We included three trials involving 711 participants who were randomized to the drainage group (N = 358) and the no drainage group (N = 353) after pancreatic surgery. There was inadequate evidence to establish the effect of drains on mortality at 30 days (2.2% with drains versus 3.4% no drains; RR 0.78, 95% CI 0.31 to 1.99; three studies; low-quality evidence), mortality at 90 days (2.9% versus 11.6%; RR 0.24, 95% CI 0.05 to 1.10; one study; low-quality evidence), intra-abdominal infection (7.3% versus 8.5%; RR 0.89, 95% CI 0.36 to 2.20; three studies; very low-quality evidence), wound infection (12.3% versus 13.3%; RR 0.92, 95% CI 0.63 to 1.36; three studies; low-quality evidence), morbidity (64.8% versus 62.0%; RR 1.04, 95% CI 0.93 to 1.16; three studies; moderate-quality evidence), length of hospital stay (MD -0.66 days, 95% CI -1.60 to 0.29; three studies; moderate-quality evidence), or additional open procedures for postoperative complications (11.5% versus 9.1%; RR 1.18, 95% CI 0.55 to 2.52; three studies). There was one drain-related complication in the drainage group (0.6%).

Type of drain

We included one trial involving 160 participants who were randomized to the active drain group (N = 82) and the passive drain group (N = 78) after pancreatic surgery. There was no evidence of differences between the two groups in mortality at 30 days (1.2% with active drain versus 0% with passive drain), intra-abdominal infection (0% versus 2.6%), wound infection (6.1% versus 9.0%; RR 0.68, 95% CI 0.23 to 2.05), morbidity (22.0% versus 32.1%; RR 0.68, 95% CI 0.41 to 1.15), or additional open procedures for postoperative complications (1.2% versus 7.7%; RR 0.16, 95% CI 0.02 to 1.29). The active drain group was associated with shorter length of hospital stay (MD -1.90 days, 95% CI -3.67 to -0.13; 14.1% decrease of an 'average' length of hospital stay) than in the passive drain group.

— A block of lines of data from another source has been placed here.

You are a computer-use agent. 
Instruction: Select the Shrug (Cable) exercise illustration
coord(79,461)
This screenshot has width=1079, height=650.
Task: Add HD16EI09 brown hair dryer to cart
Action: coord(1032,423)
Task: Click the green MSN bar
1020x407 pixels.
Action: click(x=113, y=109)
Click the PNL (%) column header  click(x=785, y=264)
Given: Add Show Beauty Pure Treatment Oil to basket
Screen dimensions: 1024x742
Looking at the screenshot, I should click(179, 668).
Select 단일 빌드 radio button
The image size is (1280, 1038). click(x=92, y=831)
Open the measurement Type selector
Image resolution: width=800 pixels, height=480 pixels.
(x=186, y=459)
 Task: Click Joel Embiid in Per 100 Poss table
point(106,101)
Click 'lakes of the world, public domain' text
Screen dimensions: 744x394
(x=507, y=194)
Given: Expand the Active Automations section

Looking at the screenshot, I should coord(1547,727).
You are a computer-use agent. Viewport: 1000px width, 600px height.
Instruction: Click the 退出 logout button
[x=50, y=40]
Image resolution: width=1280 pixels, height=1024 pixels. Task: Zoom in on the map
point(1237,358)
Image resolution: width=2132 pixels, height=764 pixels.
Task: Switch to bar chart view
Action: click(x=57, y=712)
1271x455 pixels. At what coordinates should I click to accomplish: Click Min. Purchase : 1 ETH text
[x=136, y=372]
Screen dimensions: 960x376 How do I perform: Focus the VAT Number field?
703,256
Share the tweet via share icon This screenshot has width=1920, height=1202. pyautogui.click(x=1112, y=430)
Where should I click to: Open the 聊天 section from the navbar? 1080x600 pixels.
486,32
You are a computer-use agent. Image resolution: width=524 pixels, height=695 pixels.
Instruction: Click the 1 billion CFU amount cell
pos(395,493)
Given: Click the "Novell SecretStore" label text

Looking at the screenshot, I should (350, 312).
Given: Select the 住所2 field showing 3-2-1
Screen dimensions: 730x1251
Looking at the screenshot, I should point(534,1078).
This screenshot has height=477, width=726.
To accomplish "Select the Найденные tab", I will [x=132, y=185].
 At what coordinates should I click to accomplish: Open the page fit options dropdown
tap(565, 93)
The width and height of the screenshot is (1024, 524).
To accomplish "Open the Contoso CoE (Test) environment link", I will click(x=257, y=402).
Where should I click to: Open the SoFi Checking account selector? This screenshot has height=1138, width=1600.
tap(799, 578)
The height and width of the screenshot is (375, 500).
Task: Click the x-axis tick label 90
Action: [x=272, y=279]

The quality of evidence was low, or very low.

Early versus late drain removal

We included one trial involving 114 participants with a low risk of postoperative pancreatic fistula who were randomized to the early drain removal group (N = 57) and the late drain removal group (N = 57) after pancreatic surgery. There was no evidence of differences between the two groups in mortality at 30 days (0% for both groups) or additional open procedures for postoperative complications (0% with early drain removal versus 1.8% with late drain removal; RR 0.33, 95% CI 0.01 to 8.01). The early drain removal group was associated with lower rates of postoperative complications (38.5% versus 61.4%; RR 0.63, 95% CI 0.43 to 0.93), shorter length of hospital stay (MD -2.10 days, 95% CI -4.17 to -0.03; 21.5% decrease of an 'average' length of hospital stay), and hospital costs (17.0% decrease of 'average' hospital costs) than in the late drain removal group. The quality of evidence for each of the outcomes was low.